Long-lost 'Madonna of the Knights' found in Orthodox monastery

It may be returned to Malta, to be placed at Fort St. Angelo

Adrian Mercieca in Rome

A long-lost icon of the Madonna del Filermo, also known as the 'Madonna of the Knights', has been found in an Orthodox monastery in former Yugoslavia.
The finding of the icon was announced by the new Grand Chancellor of the Sovereign Military Order of Malta, Prince Carlo Marullo in Rome. The Madonna del Fileremo is the protectress of the Mediterranean.
Writing in Il Tempo, Guglielmo de Giovanni Centelles said the icon was lost in a bombing raid in 1941.
The icon, originally brought over to Malta from Rhodes by the Knights, is now being restored in a Marian monastery in Montenegro, famed for its specialised restoration work on icons.
When completely restored in Autumn, the icon will be transferred to the Magistral Palace of the Order in Rome's Via Condotti and, according to the writer, Grandmaster Frà Andrew Bertie will then decide on its final destination.
According to the author, the probable destination would be Fort St. Angelo.
The story behind the icon is of extreme interest. It was discovered in Rhodes by the Knights of St John known as the Knights of Rhodes and then of Malta, while withdrawing from Palestine in 1306.
This very antique icon was preserved in a sanctuary on Mount Phileremou in the midst of thick woods and bed been brought from Jerusalem where, tradition has it, the painting   was executed by the Evangelist Luke, together with the "Salus Populi Romani", now in the Basilica of St Mary Major in Rome, the Madonna of St Mary in Via Lata, and those of the Pantheon and the Ara Coeli.
Strongly believed to bear a very close resemblance to the Virgin Mary, this accounts for the outstanding veneration which has accompanied the icon throughout the centuries.
The writer goes on to describe the historical events chronologically. When Rhodes was seized by the Turks in 1523, the Knights went to Malta. The icon was eventually placed in a magnificent chapel on the right hand side of the Cathedral (1578 - 1798).
When Napoleon took over Malta on June 18, 1798, the abdicating Grandmaster von Hompesch took the icon to Trieste together with two important relics of the Order, the arm of St. John and a fragment of the Cross.
The successor, Tsar Paul I secretly embraced Catholicism and transferred the icon to the Winter Palace in St Petersburg.
It stayed there until the Revolution when the Tsarina Mother Maria Féodorovna (Dagmar of Denmark) managed to take it with her into exile in Copenhagen.
Shortly before her death in 1928, the old empress bequeathed the icon to her niece, Yelena Karageorgévitch, daughter of Peter I of Yugoslavia, and of Zorka, of Montenegro.
There is still a delivery note signed by her brother, Alexander I and the Archbishop Antoniye who was expelled from Kieve.
The icon got lost during a bombing raid on the royal palace of Dedinje in 1941, just before the German occupation of Belgrade.
Princess Yelena, from Cannes, in full agreement with her cousin, Queen Elena of Italy, had arranged to have the icon hidden in a monastery in the mountains of Cettigne, "in the midst of people who were very loyal to Petrovitch Niegosch."
The announcement, last Friday, by the Order's Grand Chancellor was made in the course of a meeting at Palazzo Ruspoli in Rome where prominent members of the Roman Nobility were present.
They included Princess Emanuela de Bourbon, Duchess of Segovia, representatives of the patrician Ruspoli, Massimo, Boncompagni. Ludovisi and Pignatelli families whose ancestors had served militarily the great events of the Mediterranean, the sieges of Rhodes and of Malta and the Battle of Lepanto.

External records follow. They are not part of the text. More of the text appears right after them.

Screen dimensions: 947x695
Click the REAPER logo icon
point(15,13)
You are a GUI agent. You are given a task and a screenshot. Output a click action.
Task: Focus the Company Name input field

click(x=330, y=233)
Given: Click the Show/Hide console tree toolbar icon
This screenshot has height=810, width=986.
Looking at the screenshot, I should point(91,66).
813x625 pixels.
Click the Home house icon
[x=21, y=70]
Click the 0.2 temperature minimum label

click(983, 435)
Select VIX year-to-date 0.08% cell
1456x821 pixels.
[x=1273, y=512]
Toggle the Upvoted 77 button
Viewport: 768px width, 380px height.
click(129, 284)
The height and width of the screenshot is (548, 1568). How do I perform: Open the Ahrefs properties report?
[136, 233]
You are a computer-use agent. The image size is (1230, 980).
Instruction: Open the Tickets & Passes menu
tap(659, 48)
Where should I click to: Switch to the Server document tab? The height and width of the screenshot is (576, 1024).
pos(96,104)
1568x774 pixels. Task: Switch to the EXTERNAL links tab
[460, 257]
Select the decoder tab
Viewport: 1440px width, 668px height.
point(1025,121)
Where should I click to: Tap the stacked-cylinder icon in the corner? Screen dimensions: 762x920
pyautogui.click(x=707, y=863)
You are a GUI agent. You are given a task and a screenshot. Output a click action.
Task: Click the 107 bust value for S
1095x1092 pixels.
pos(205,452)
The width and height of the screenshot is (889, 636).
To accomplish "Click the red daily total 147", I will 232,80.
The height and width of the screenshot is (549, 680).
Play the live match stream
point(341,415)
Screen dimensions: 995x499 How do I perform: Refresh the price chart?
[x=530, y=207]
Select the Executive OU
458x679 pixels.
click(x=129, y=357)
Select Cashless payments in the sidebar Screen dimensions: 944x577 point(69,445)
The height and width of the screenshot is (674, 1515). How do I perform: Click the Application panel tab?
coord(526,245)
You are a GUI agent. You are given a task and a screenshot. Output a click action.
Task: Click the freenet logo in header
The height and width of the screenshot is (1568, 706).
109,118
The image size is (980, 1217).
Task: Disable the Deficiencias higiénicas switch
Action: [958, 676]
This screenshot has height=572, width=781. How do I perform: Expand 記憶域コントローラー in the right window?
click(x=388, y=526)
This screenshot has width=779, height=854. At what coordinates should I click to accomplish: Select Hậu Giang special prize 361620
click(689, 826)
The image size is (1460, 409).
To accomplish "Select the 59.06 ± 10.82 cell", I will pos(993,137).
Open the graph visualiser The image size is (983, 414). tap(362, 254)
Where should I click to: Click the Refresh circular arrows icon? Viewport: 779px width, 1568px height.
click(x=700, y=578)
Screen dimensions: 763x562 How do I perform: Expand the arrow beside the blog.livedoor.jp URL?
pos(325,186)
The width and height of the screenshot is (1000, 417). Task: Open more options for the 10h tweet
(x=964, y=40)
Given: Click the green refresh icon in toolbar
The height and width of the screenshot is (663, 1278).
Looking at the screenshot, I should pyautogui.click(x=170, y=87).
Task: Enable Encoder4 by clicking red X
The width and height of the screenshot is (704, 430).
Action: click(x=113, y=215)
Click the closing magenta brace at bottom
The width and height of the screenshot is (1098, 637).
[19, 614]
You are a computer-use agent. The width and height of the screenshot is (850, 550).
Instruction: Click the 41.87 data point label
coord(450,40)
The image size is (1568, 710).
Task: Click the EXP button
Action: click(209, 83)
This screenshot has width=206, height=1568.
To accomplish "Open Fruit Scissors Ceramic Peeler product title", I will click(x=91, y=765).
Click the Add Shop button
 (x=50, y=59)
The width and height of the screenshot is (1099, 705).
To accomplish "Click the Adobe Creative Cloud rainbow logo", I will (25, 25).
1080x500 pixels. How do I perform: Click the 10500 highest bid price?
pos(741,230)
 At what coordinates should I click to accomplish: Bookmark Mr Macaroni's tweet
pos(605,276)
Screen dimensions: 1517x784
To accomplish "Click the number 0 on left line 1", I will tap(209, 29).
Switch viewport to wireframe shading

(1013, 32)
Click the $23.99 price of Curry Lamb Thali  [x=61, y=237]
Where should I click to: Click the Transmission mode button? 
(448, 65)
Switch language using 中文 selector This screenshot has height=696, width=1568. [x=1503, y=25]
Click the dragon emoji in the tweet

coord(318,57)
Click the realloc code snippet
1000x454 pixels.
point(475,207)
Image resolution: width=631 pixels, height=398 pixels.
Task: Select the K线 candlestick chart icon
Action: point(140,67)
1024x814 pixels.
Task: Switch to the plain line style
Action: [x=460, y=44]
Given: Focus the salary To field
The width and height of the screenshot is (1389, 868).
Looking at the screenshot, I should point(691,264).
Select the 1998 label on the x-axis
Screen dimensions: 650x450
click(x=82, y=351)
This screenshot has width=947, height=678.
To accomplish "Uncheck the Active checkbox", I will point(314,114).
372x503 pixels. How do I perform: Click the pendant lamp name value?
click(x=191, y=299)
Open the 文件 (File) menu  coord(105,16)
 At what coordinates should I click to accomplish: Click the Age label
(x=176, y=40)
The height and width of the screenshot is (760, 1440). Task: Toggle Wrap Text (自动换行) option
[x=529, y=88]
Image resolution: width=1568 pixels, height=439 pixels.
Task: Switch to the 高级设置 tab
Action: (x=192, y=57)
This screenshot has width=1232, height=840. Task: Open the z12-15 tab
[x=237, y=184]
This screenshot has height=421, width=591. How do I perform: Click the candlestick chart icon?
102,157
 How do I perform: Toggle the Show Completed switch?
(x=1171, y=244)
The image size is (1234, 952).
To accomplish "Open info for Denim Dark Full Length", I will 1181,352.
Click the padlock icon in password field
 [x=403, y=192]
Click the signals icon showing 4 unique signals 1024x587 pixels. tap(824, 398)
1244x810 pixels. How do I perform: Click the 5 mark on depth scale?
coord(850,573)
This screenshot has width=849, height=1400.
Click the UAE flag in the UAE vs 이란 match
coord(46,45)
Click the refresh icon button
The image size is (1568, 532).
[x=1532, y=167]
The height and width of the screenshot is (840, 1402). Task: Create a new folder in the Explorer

[Article in: The Times, Malta, Wednesday, May 28, 1997]


The icon of Our Lady of Philermos

The recovery of the icon of Our Lady of Philermos was reported some time ago and provoked a number of interesting comments. Some new information has now come to light that may be of interest to readers.

As is well known the icon had been held in veneration by the Knights of St John when they settled in Rhodes in 1307. According to tradition, it had been brought to Rhodes by a pilgrim returning from the Holy Land who also built a chapel to the Virgin. In the two sieges of Rhodes it was carried round the walls of the capital and the assistance of the Virgin invoked by the knights.

When the Order came to Malta, the icon was eventually venerated in St. John's cathedral in Valletta. When the island was surrendered to Napoleon in 1798, the icon was stripped of its precious ornaments and followed Hompesch into exile. It was then given to Czar Paul I of Russia, who had been elected Grandmaster of the Order. A precious riza was commissioned for it and it was kept in the chapel in the Imperial palace.

During the Russian revolution of 1917 the icon, which popular tradition attributed to St Luke, was taken out of Russia, and given to the Czarina Maria Feodorovna who kept it till her death. After other vicissitudes it was entrusted by the Russian Orthodox clergy to King Alexander of Yugoslavia, who kept it in Belgrade.

At the time of the German invasion in 1941 it was removed from the capital together with the crown treasures and taken to Montenegro. After that all traces seem to have been lost. It was thought that it had been lost in an air attack on Belgrade, together with other precious relics that had belonged to the Order, including the hand of St John and a relic of the True Cross.

Another version was that it had been placed on a submarine to take it abroad and the submarine had been lost with its precious cargo. Yet another version was that it was deposited in a Swiss bank and could not be withdrawn.

Some year ago, rumours started going round that the icon and the treasure were somewhere in Montenegro. Researchers finally had the confirmation of the Bishop of Montenegro that in fact it was kept in the National Museum and they were allowed to see the icon.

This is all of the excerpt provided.